▶ DOCUMENT SECTION

Many years ago, I moved to Paris with only high school French to sustain me. Parisians have a reputation for -- shall we say -- brusqueness, and I had no shortage of embarrassing encounters that I interpreted as scorn for my weak French and wretchedly obvious American-ness. Over time as my French improved and my wardrobe shifted to the local norm, I noticed that I was still encountering a heckuva lot of brusqueness. But as I developed the ability to understand the conversations going on around me, I figured something out: Parisians weren't singling me out for my accent or my clothes -- they were hard on everyone, including each other. Made me feel better, somehow.
I was reminded of those years recently when I read the editorial in the July 4, 2014 issue of Science magazine in which editor-in-chief Marcia McNutt announced the establishment of a new quality control measure -- a Statistical Board of Reviewing Editors, or SBoRE. Why would Science do such a thing?
To quote Dr. McNutt: "Readers must have confidence in the conclusions published in our journal." Why might Science think that readers are losing confidence? How about the following headlines?
- Why Has the Number of Scientific Retractions Increased?

▶ AIM OF THE EXERCISE
Reproduce the passage on Science magazine's new statistical review board word for word, from its first sentence through its last line.

▶ DATA EXCERPTS

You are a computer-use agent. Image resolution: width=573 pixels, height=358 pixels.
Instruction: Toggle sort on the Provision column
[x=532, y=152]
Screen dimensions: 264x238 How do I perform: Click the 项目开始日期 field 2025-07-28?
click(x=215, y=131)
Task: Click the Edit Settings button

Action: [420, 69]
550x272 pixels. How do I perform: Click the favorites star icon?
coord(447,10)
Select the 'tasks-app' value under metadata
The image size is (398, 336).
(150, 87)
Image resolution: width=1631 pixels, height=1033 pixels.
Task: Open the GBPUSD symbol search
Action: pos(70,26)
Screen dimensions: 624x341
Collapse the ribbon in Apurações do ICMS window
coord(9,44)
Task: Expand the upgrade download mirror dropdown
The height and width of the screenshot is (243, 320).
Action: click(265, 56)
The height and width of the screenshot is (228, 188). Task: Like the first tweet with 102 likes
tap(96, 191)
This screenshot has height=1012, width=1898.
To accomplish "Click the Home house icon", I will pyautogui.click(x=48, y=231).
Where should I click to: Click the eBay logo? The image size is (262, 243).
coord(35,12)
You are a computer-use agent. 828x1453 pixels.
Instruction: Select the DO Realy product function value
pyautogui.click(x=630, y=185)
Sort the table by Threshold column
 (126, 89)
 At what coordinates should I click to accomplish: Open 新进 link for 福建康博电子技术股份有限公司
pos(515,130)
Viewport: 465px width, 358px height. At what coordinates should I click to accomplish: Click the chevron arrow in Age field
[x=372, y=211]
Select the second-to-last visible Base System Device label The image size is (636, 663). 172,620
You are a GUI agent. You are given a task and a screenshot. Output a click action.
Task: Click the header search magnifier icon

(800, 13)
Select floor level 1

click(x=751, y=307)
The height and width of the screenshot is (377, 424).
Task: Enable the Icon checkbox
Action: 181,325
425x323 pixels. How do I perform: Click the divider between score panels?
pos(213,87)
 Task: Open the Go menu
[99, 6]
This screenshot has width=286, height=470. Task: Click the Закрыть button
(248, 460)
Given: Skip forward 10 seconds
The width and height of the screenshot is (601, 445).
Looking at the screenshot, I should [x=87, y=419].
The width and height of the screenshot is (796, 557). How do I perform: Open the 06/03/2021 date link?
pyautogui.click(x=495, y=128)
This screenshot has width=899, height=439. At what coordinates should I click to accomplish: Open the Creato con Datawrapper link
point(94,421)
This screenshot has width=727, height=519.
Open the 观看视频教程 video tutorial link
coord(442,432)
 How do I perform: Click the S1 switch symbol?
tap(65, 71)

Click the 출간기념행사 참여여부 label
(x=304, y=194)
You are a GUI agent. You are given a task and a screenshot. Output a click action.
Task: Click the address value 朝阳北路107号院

▶ RESPONSE TO THIS TASK
Many years ago, I moved to Paris with only high school French to sustain me. Parisians have a reputation for -- shall we say -- brusqueness, and I had no shortage of embarrassing encounters that I interpreted as scorn for my weak French and wretchedly obvious American-ness. Over time as my French improved and my wardrobe shifted to the local norm, I noticed that I was still encountering a heckuva lot of brusqueness. But as I developed the ability to understand the conversations going on around me, I figured something out: Parisians weren't singling me out for my accent or my clothes -- they were hard on everyone, including each other. Made me feel better, somehow.
I was reminded of those years recently when I read the editorial in the July 4, 2014 issue of Science magazine in which editor-in-chief Marcia McNutt announced the establishment of a new quality control measure -- a Statistical Board of Reviewing Editors, or SBoRE. Why would Science do such a thing?
To quote Dr. McNutt: "Readers must have confidence in the conclusions published in our journal." Why might Science think that readers are losing confidence? How about the following headlines?
- Why Has the Number of Scientific Retractions Increased?